### PROBLEMS
#1 Can you sum up the forum thread on multisampling and texture samples in two sentences?
#2 Could you carry the forum thread on multisampling and texture samples forward from its final post?

### DOCUMENT EXTRACT
════════════════════

So, let's say we have 4 samples per pixel, and 3 of the 4 are on the interior of the polygon edge. So 75% of the pixel's final color comes from the color of this polygon (say it's textured). Where exactly does the other 25% come from, if we only get 1 texture sample per pixel, and there is another textured polygon that covers the 4th sample?

Clearly I'm missing something, as each point sample (of which there are 4, in this case, per pixel) can have its own color, depth, etc., but not texture sample (of which there is only 1 per pixel). What is the difference between the color and the texture sample? Is the color just the polygon color, or what? The Red book sort of hand-waves over the details here (as do several other docs I've read through), which is a tad frustrating. Thanks!

Rodan

Jackis
08-22-2006, 11:04 PM
Actually, hardware gets so many texture samples, as the number ot total samples is, not pixels. That's why fragment shader is named "fragment", not "pixel".
When multisampling is enabled, your framebuffer gets magnified by all dimensions (in clearer words :) . Depth, stencil, color buffer are got magnified, BUT! the framebuffer (what you see on the screen) surely remains the same, and when rendering is done and buffer swapping is in process, your driver fits uplarged rendered image onto your screenbuffer.

Jan
08-23-2006, 01:07 AM
In other words, if have a 1024x768 sized framebuffer with 4x multisampling, you actually render to a
(1024*2)x(768*2) sized framebuffer, and later it is downsampled to the real screenresolution again.

Therefore you now have 4 times more detailed information per pixel that ends up on screen.

Jan.

ZbuffeR
08-23-2006, 02:03 AM
And only 1 texture sample is taken per triangle and per block of 4 fragments.

Rodan
08-23-2006, 08:22 AM
Jan,
But if that were the case, you'd get smoother edges in translucent textures, a problem which as I understand it multisampling does not solve.

ZbuffeR
08-23-2006, 08:29 AM
by translucent you mean alpha tested right ?
only 1 texture sample is taken per triangle and per block of 4 fragments.

════════════════════

### PROVIDED MATERIAL
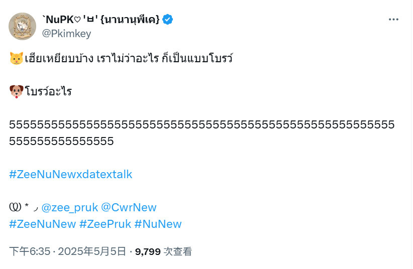Open the #NuNew hashtag
Image resolution: width=413 pixels, height=269 pixels.
tap(158, 224)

════════════════════

### EXPECTED RESULTS
#1 The thread opens with a question about 4-sample multisampling: if only one texture sample is taken per pixel, where does the rest of a pixel's color come from when a second textured polygon covers one of its samples? Replies offer differing views, including that texture samples match the total sample count, that a 4x framebuffer is rendered at double width and height and then downsampled, and that only one texture sample is taken per triangle per block of 4 fragments, while the original poster objects that supersampling would smooth translucent texture edges, which multisampling does not.

#2
Rodan
08-23-2006, 09:09 AM
I don't understand what you mean by 1 texture sample is taken per triangle and per block of 4 fragments. I would undertstand if it were taken per block of 4 fragments, but I don't get the "per triangle" part.

What I'm reading here sounds like supersampling, where an 800x600 is rendered into a 1600x1200 frame, and the 2x2 clusters of pixels are averaged and the result is put into the frame buffer. But I know it's not that simple, because there's still one texture sample, or shader run, per group of point samples.

The fact that point samples have their own depth, color, and stencil, but don't get their own texture samples confuses me... Are all 4 fragment samples within a pixel? If they weren't, I could see how a pixel could receive contributions from more than 1 texture. If they were, and the fragment group only gets 1 texture sample, I don't see how a pixel can receive contributions from more than 1 texture.

ZbuffeR
08-23-2006, 09:19 AM
ok : 1 texture sample per texture per triangle per final pixel.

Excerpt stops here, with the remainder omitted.